Task goal:
Transcribe exactly the lines below that begin at the line with "Open Otto BOOK profile link" and stop after the line with "The width and", leaving out every picture.

┌─ Task input

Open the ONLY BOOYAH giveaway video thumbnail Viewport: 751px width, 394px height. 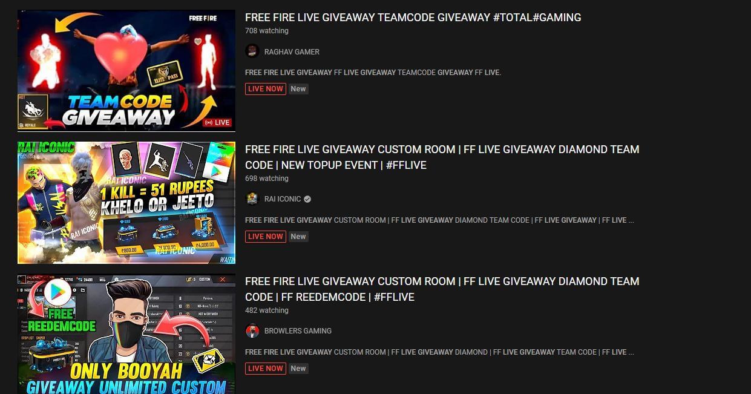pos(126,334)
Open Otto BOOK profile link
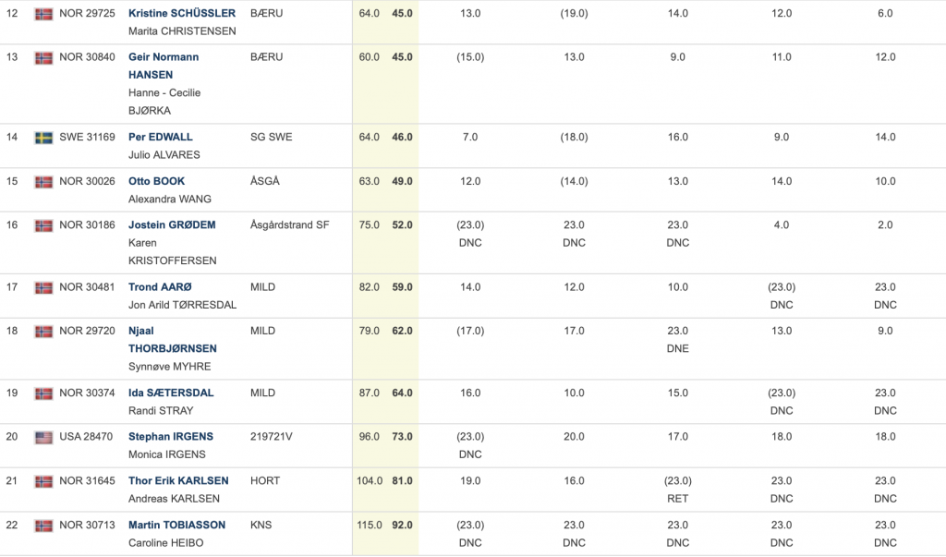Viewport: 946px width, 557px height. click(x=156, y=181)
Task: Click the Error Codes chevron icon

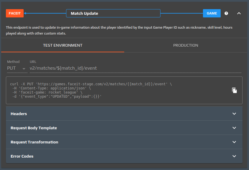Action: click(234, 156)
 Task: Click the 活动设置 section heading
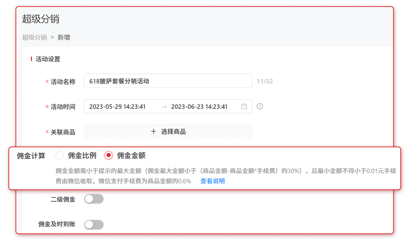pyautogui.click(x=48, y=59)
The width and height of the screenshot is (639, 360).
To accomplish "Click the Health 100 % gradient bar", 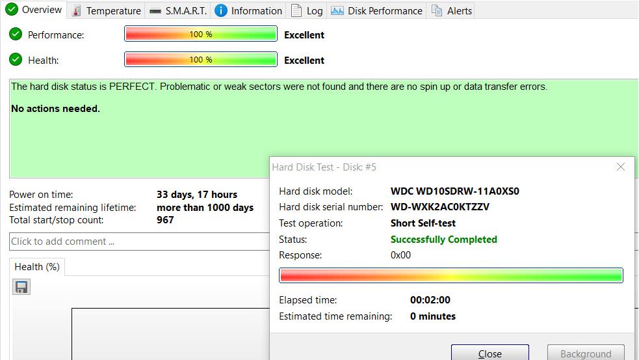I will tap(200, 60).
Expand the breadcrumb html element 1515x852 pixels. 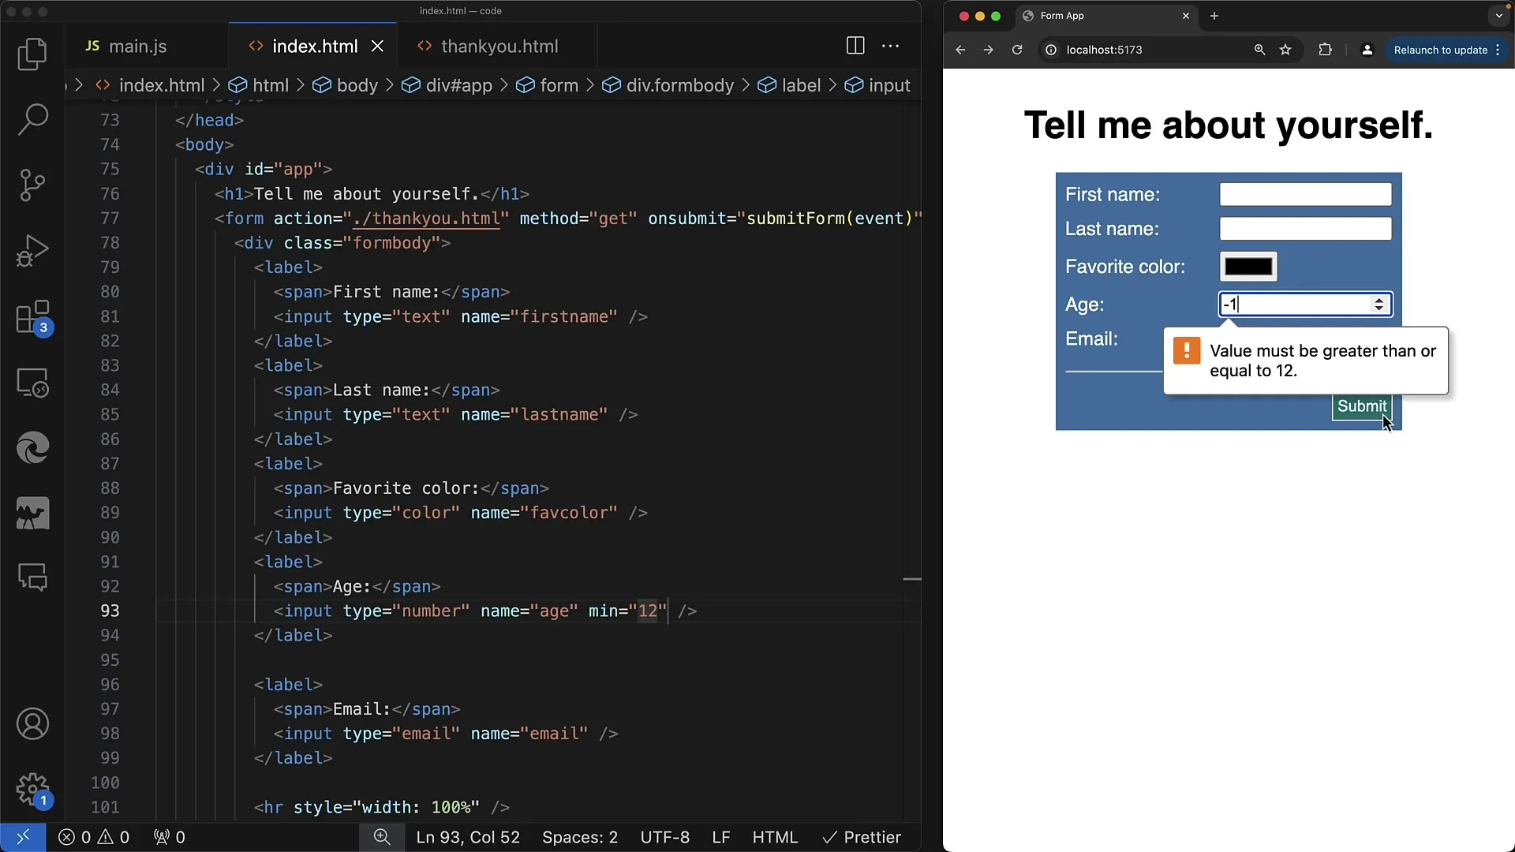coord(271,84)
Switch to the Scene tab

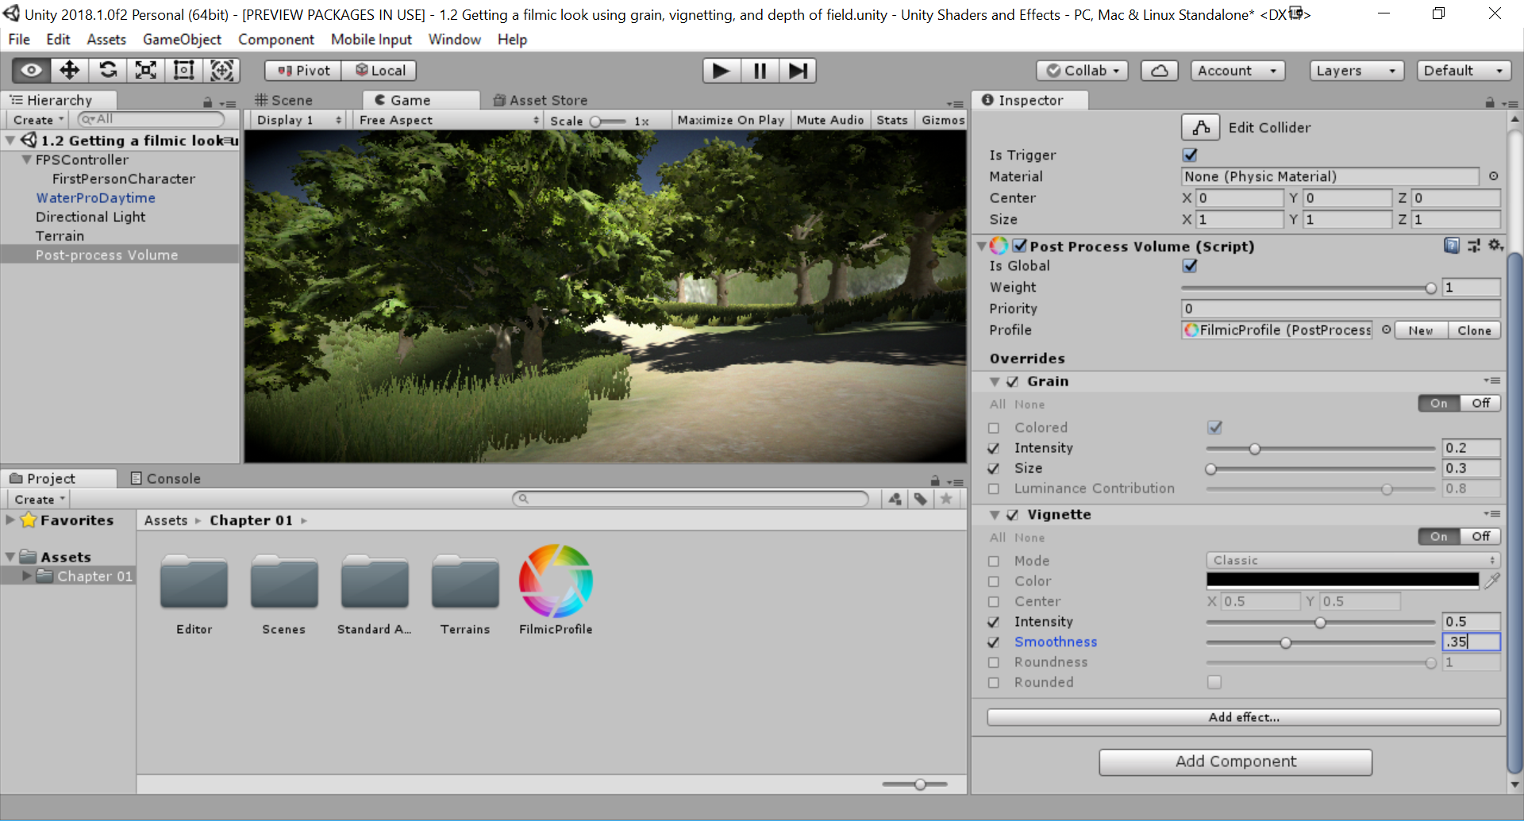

└─

Completed exercise:
Open Otto BOOK profile link
Viewport: 946px width, 557px height. click(x=156, y=181)
Task: Click the Error Codes chevron icon

Action: click(234, 156)
 Task: Click the 活动设置 section heading
pyautogui.click(x=48, y=59)
The width and height of the screenshot is (639, 360).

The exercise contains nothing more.